Apesar disso, sem nos envolvermos na questão de saber se é ou não justa a prevalên­cia do interesse coletivo sobre o particular, algumas observações podem ser feitas. Afi­nal, normas jurídicas não são apenas textos abstratos, de validade geral, mas prescrições destinadas a solucionar conflitos sociais con­cretos. A compreensão delas não pode, por isso, eximir-se de uma análise da situação de fato a qual elas se aplicam.

Nesse sentido, é preciso considerar que a proibição da greve para os servidores, se de um lado visa a proteger o interesse coletivo, não deve, por outro, servir de pretexto para prejudicar o interesse particular. Ainda que se admita que, no confronto das dois, sendo impossível atendê-los simultaneamente, o co­letivo prevalece, seria injusto daí concluir­mos que o poder público, gestor dos interesses coletivos, se utilizasse da proibição para pra­ticar uma iniquidade. Expliquemo-nos.
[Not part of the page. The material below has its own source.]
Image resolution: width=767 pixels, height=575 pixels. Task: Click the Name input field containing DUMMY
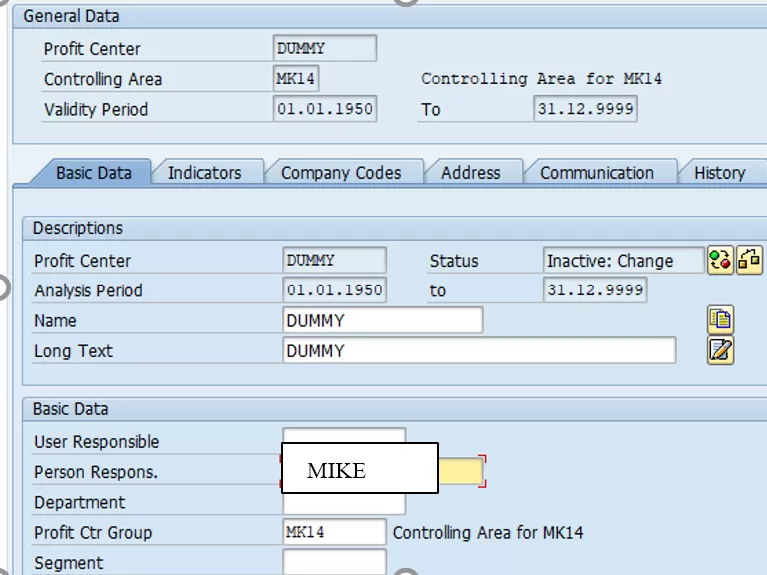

Admitamos que o coletivo prevaleça so­bre o particular. Mas, se o poder público, sistematicamente, reajusta de forma iníqua os salários dos seus servidores, alegando insu­ficiência de verbas orçamentárias (que, no entanto, aparecem para outros projetos de duvidoso interesse coletivo) e, depois faz pre­valecer sua decisão discricionária, respaldando-se na impossibilidade constitucional de o Legislativo alterar a mensagem que lhe envia, então a coisa muda. Afinal, nesse caso, a parte prejudicada — o funcionalismo — não podendo recorrer aos seus representantes — no Legislativo — fica acuada, sem qual­quer possibilidade de voz. E se, ao tentar coagir o governo, através de greves, recebe como contra-argumento, a ilegalidade do ato, então fica criada uma situação sui generis: o poder público, que tem a competência discricionária para propor o reajuste, diante de um Legislativo castrado e diante de um funcionalismo formalmente impedido de agir, acaba por ser o árbitro absoluto da questão. Sua competência discricionária se transforma em puro arbítrio.
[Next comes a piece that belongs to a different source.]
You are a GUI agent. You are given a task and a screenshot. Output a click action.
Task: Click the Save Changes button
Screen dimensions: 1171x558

Ora, sendo esta a situação de fato, a questão da ilegalidade da greve de servidores não pode ser vista com zelo formalista que lê a proibição taxativa da Constituição como uma pedra de cal em qualquer pretensão no sentido contrário. Na verdade o que temos é uma espécie de transbordamento da legali­dade, isto é, o sistema legal, se respeitado, cria uma situação injusta, além de ser inefi­ciente em face dos conflitos para cuja resolu­ção ele foi estabelecido. Porque, de um lado, ele propicia a transformação da discriciona­riedade do Executivo em mero arbítrio e, de outro, acaba forçando, de fato, o funcionalis­mo a agir fora de seus parâmetros.

Diante disso, a questão da ilegalidade e da inconstitucionalidade da greve de servi­dores se transmuda num problema de legiti­midade, isto é, de saber em que medida, no caso concreto, o entrechoque da arbitrarieda­de do governo com a arbitrariedade do fun­cionalismo não está a exigir uma decisão institucional capaz de reenquadrar o fato em termos de justiça, de consenso democrático e de viabilidade real.

Quanto à injustiça, o reajuste do funcionalismo é iníquo, o que confere legitimidade a sua greve, ainda que ato ilegal. Quanto ao consenso democrático, a eclosão do movimento, num regime politico que ainda não saiu do autoritarismo, só pode ser avaliada através da sua repercussão informal nos meios de comunicação de massa, nos protestos de rua, na participação silenciosa da população. Quanto à viabilidade real, é óbvio que a lei vigente e todo o sistema no qual ela se insere

não atende a necessidade de estabelecer paz aos conflitos, donde a sua ilegitimidade no caso concreto.

Por tudo isso a reflexão serena sobre a questão nos faz crer que o poder público está na obrigação de abrir-se ao diálogo, evitando de tratar o comportamento da outra parte como um mero ato de insubordinação. É verdade que, pedir reflexão quando os ânimos estão exaltados e as emoções explodem descontroladas, não é uma solicitação fácil de ser atendida. Mas, se admitimos que o poder público é o gestor do interesse coletivo cabe a ele um mínimo de distância e serenidade, sem o que, de gestor ele passaria, indevidamente, a proprietário daquele interesse.